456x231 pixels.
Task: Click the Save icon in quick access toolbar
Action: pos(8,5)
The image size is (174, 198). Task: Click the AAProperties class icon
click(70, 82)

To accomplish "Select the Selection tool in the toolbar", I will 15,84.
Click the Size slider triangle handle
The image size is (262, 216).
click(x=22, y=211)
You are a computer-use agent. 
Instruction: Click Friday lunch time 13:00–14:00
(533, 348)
---
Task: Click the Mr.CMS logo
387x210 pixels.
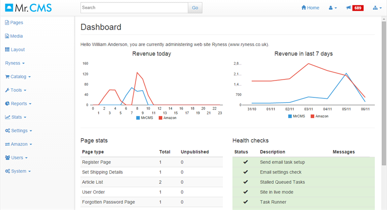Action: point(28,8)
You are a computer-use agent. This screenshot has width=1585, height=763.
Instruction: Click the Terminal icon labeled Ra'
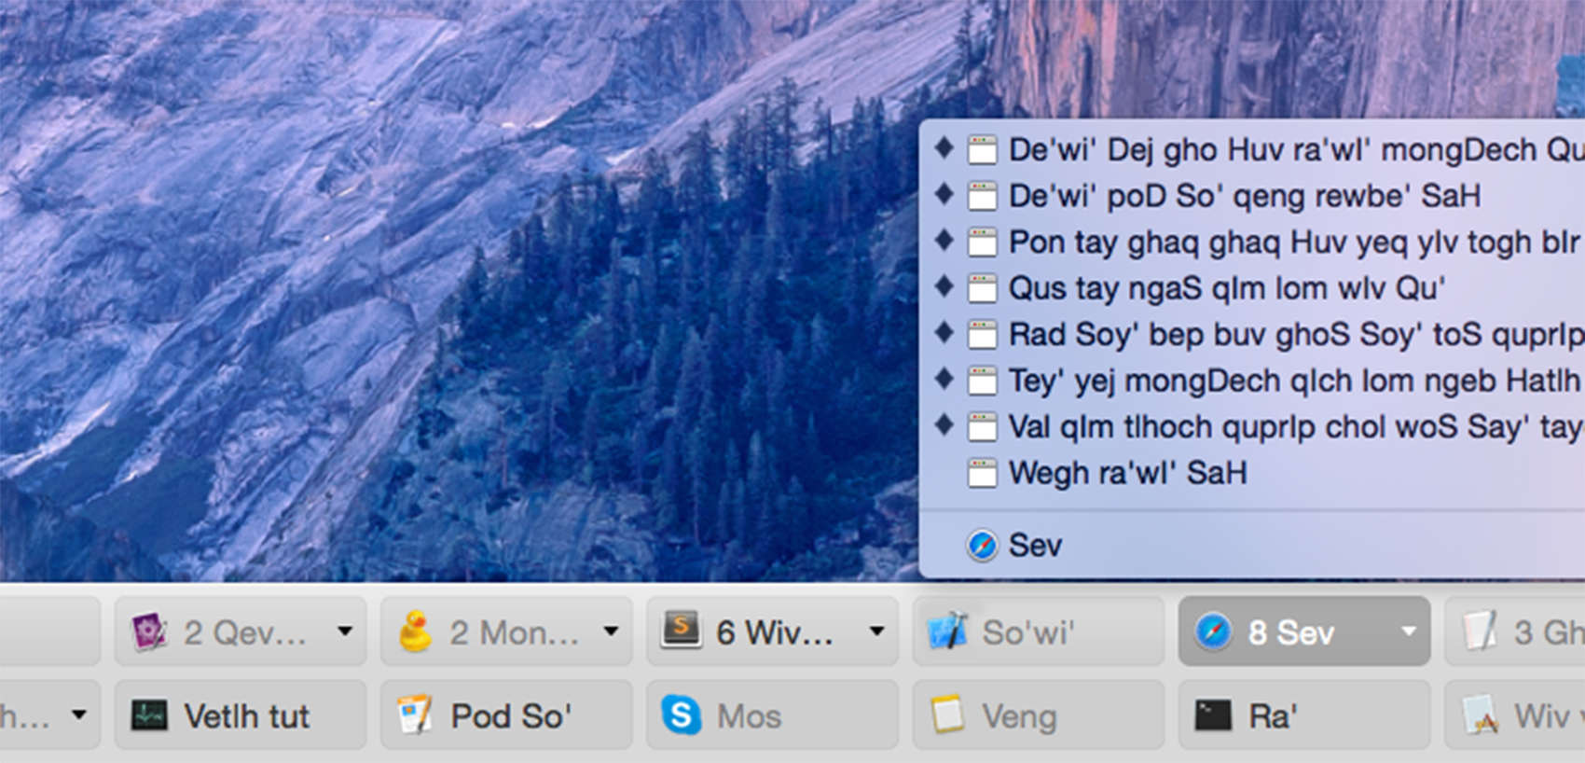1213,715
---
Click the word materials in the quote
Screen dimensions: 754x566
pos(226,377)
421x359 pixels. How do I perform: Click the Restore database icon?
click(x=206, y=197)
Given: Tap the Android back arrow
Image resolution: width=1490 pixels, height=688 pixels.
---
• _Problem details_: Across the entries, work out how many lines hold the word "computer". Reply with that number only.

• _Task solution_: 2